And let's not forget her other little contribution. A Sleeping Spell so powerful that it took down not only me, but the Lord of All Things Scaly through me. Though that wouldn’t have lasted three seconds if Fox weren't so obsessively observant about making his dreamworlds perfect. Or if Neenie hadn't been able to get in there and see the reality for him to copy in the first place...

"Yes, yes, we were all wonderful," said Hermione's voice from directly beside his ear. "Now it's your turn, oh knight in shining armor."

"Shame Ginny can't be here," Draco added musingly. "I think she'd like seeing you in mailshirt and helmet."

Hermione's voice acquired more than a touch of smugness. "Silly Fox. That's what reruns are for."

Inwardly, Harry groaned. I'm never going to live this one down. Ever.

But there are worse things than that.

Like not living at all.

A rustling step brought him to full awareness.

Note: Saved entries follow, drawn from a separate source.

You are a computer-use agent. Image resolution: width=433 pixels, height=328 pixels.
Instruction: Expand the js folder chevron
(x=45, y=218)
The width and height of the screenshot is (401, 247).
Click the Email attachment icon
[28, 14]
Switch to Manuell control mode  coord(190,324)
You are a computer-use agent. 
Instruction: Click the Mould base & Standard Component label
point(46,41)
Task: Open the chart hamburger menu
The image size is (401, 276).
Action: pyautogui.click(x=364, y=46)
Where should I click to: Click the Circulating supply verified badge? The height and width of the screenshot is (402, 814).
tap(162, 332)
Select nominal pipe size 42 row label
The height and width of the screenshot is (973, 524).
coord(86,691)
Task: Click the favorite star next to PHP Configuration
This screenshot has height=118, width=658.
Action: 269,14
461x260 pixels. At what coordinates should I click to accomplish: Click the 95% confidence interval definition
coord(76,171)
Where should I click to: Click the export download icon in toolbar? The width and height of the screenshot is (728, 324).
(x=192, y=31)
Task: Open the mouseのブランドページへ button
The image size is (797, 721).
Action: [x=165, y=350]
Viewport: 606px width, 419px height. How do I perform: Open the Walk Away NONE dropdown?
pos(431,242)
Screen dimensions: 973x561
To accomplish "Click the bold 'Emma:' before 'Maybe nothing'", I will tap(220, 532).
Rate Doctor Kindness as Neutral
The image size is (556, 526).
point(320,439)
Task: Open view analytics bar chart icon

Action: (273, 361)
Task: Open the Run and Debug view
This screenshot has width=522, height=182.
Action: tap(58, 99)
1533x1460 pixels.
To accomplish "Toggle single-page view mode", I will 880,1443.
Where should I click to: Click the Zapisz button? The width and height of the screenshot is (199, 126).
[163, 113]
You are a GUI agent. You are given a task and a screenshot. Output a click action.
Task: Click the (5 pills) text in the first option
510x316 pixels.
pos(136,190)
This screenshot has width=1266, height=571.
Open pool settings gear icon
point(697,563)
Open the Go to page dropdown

And here comes the number one advocate for that particular fate of mine...

"So this is how you see yourself," Voldemort said, his tone a delicate cross between enlightened and mocking. "The noble protector of virtue, as your ancestor was before you. Or was he?" The final three words came forth in a venomous hiss as the Heir of Slytherin invoked his line's gift. "Your ancestor was nothing but a killer for hire, a doer of other men's deeds, who never dared to strike out on his own and forge a path for himself! You think you are a hero by virtue of the blood of Gryffindor? You know nothing! I will tell you the truth that Dumbledore himself is keeping from you--"

Harry exploded to his feet, wrenching the sword free and swinging it around in a controlled arc. Voldemort's final hissed word broke off in an unserpentine squawk as the sharp edge sheered neatly through his outstretched hand, clipping off three fingers and sending his wand flying.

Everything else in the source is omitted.